Although four bearing machines do not have this particular problem, any deviation from any specification can potentially cause problems either immediately or down the road.

Overlooked Gland Seal Can Be Big Trouble

The steam turbine gland steam seal system is designed to keep steam from leaking out of the turbine and to prevent air from leaking into the turbine. A gland seal system can be as simple as a spray chamber, loop seal and a steam ejector or as complex as surface condensers, air blowers or vacuum pumps. Simple or complex, the system requires timely care and maintenance. An improperly balanced gland system can lead to water in the lubricating oil, loss of vacuum or accelerated wear on the packing gland components.
No matter the configuration of your system, there is a delicate balance between the high pressure and low pressure ends of the turbine. The labyrinth-type seal rings in the gland housings are designed for a certain amount of pressure drop which coincides with the designed operating conditions of the unit. If too much vacuum is being drawn across the seal rings premature wear and loss of vacuum will be experienced at the labyrinth seal. If too much pressure is present at the labyrinth seal then steam leakage, corrosion and premature wear will be evident.

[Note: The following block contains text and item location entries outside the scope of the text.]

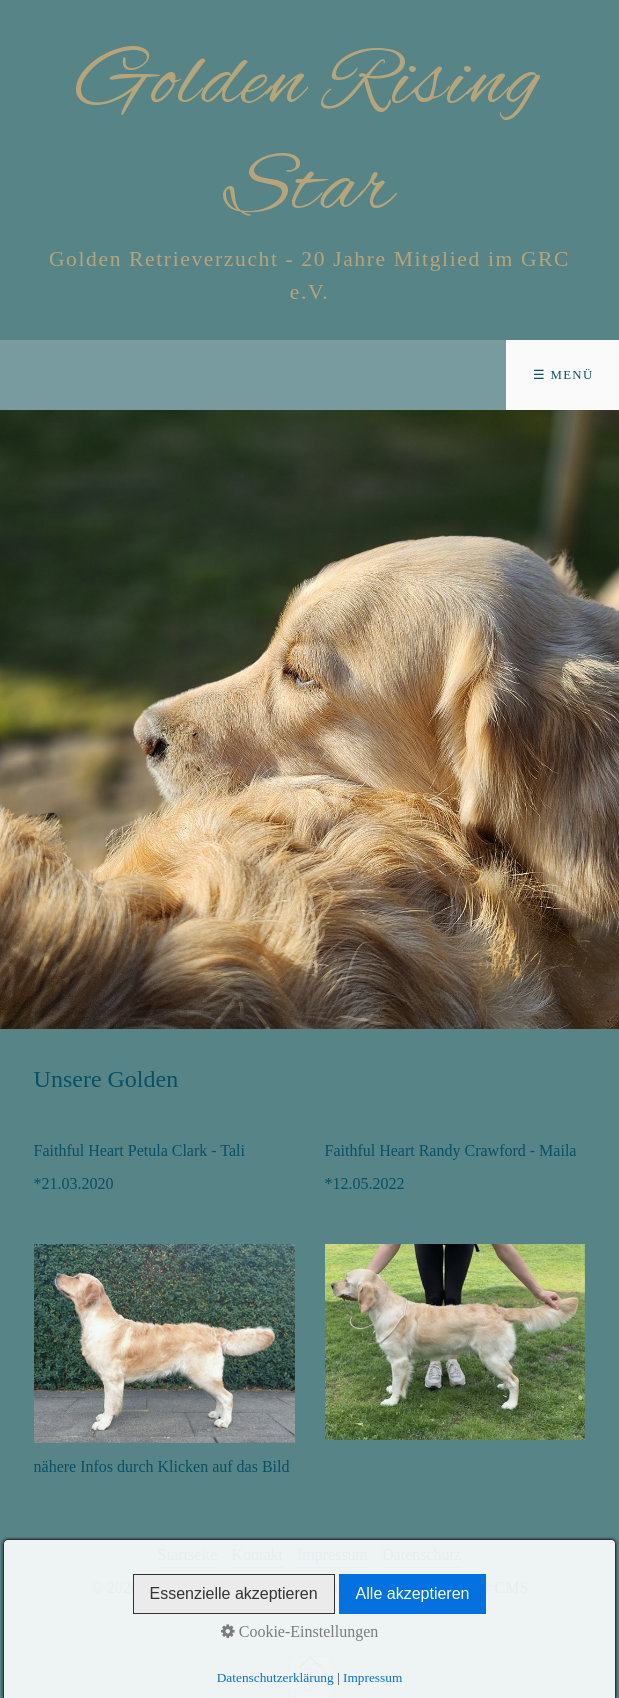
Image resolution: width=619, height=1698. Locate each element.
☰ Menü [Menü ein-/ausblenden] (563, 375)
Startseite (188, 1554)
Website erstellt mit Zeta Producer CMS (400, 1587)
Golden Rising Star (309, 137)
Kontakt (257, 1554)
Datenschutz (421, 1554)
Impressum (332, 1554)
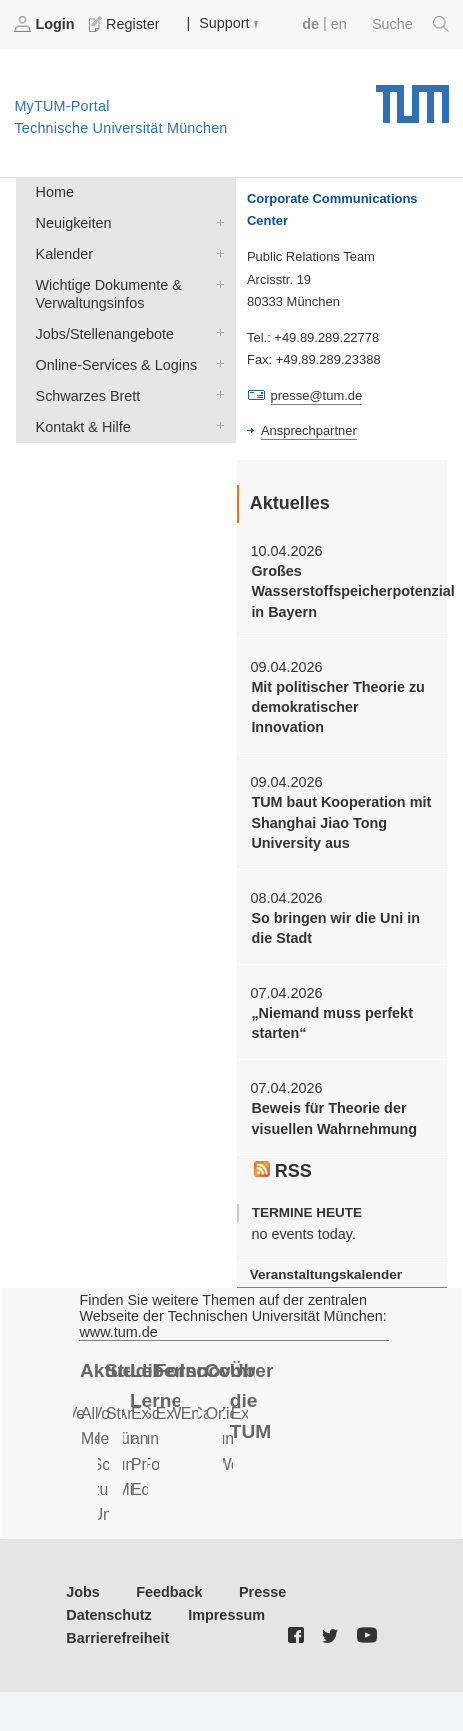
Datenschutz (109, 1615)
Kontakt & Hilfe (216, 425)
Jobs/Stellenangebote (216, 332)
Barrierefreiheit (117, 1638)
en (339, 24)
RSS (283, 1171)
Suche (410, 24)
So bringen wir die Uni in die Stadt (335, 928)
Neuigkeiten (216, 221)
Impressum (226, 1615)
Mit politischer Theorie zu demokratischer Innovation (338, 707)
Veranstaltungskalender (326, 1274)
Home (55, 192)
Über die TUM (252, 1401)
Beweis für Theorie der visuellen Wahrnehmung (334, 1118)
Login (46, 24)
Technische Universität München (412, 97)
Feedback (169, 1592)
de (310, 24)
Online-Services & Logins (216, 363)
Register (126, 24)
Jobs (83, 1592)
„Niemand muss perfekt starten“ (332, 1023)
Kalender (216, 252)
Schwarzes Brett (216, 394)
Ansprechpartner (309, 430)
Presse (262, 1592)
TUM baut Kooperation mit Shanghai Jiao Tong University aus (341, 822)
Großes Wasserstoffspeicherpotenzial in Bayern (341, 591)
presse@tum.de (317, 395)
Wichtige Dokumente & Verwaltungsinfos (216, 283)
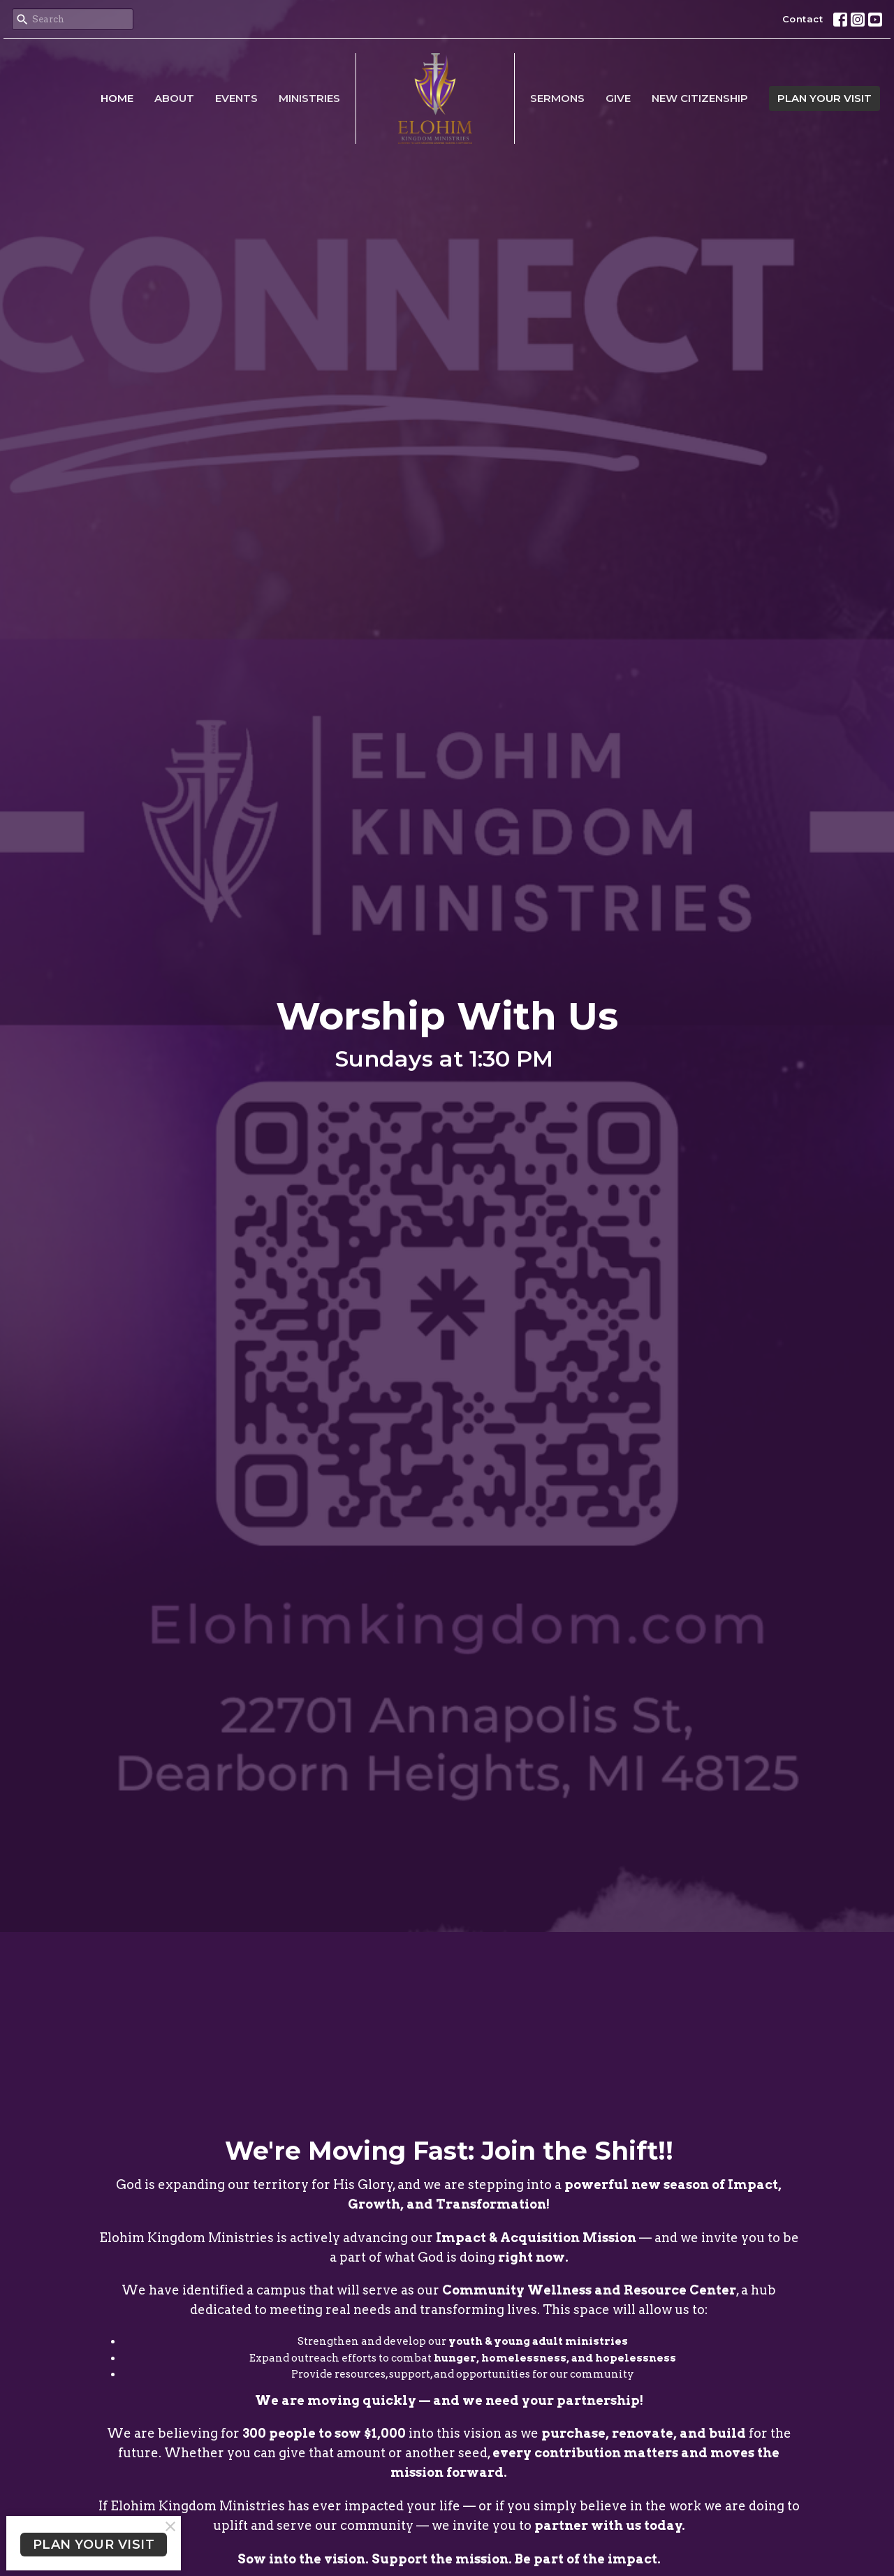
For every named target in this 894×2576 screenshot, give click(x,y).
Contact (802, 18)
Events (236, 98)
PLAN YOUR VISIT (824, 98)
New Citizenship (700, 98)
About (174, 98)
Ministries (309, 98)
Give (618, 98)
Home (117, 98)
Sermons (557, 98)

We recommend checking the gland system for proper operation during all scheduled inspections. Corrections to the system will usually be performed during a major inspection, when all of the components are accessible. Maintenance items can include partially plugged gland leak off lines, improperly adjusted balance butterfly valves, severe wear of the spray chamber nozzle, worn out vacuum pumps, gland condenser tube leaks, eroded air blower impellers and malfunctioning steam seal regulators.
Neglect of the perceived small things can lead to bigger and more costly problems. All of the auxiliary systems that support the steam turbine are of a critical nature especially when overlooked and not properly maintained.